[Classifier4j-devel] How to Classify Subject Field with defaultStopWords.txt

SourceForge Headquarters 225 Broadway Suite 1600 San Diego, CA 92101 +1 (858) 422-6466

Hi 

Filter is working now on black list and white list when I compare the "from"
field.

If I want to apply the filtering on "subject" field (but its giving me 0.5
or 0.99 no matter what subject I use)

At the moment I am doing this:

1)       Transfer each line (which is a single word) of
"defaultStopWords.txt" in an array stopWordListArray[ ]

2)       Then I create another instance of IwordDatasource as (swds) and
ITrainableClassifier as (sclassifier).

3)       I used a for loop to teach match. I know that I should also train
non match as well. But not sure with What?

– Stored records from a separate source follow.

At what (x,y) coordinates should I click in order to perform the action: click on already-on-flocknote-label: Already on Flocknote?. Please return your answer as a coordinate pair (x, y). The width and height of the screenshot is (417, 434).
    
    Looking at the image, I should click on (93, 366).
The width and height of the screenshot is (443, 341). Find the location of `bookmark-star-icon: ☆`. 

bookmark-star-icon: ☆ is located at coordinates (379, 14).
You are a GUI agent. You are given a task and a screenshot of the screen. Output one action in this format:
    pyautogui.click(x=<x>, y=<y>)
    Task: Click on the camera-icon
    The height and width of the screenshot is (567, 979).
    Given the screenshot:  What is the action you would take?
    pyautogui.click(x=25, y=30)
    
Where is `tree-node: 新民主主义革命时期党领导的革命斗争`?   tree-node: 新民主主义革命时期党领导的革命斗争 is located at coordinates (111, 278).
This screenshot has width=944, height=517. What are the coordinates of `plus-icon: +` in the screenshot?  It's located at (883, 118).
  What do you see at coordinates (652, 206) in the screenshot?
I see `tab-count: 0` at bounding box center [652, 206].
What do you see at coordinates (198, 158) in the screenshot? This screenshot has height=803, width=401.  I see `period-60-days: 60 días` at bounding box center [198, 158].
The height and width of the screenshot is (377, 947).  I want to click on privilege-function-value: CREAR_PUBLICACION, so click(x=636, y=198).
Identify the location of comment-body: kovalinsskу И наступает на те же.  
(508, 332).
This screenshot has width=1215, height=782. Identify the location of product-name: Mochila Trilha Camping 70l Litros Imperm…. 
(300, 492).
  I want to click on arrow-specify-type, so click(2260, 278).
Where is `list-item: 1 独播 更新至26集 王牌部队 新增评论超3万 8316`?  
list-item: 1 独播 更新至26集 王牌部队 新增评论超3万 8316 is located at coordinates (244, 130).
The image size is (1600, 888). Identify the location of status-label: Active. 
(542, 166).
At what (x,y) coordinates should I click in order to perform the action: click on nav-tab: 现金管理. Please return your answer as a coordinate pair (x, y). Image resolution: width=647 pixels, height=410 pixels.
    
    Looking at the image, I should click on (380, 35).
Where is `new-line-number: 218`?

4)       I was wondering with that does the c4J uses defaultStopWords.txt,
automatically or we have to call the list some how?

Here's my code:

            IWordsDataSource swds = new SimpleWordsDataSource();

            ITrainableClassifier sclassifier = new BayesianClassifier(swds);

            for (int i=0; i<stopWordListArray.length; i++) {

                sclassifier.teachMatch(stopWordListArray[i]);

             }

            for (int i=0; i<n; i++) {

                        double result[] = new double[n];

                        result[i] =
sclassifier.classify(message[i].getSubject());

                        System.out.println("The Probability of the message
no. " + i + " is: " + result[i] );

             }

Thanks heaps for your help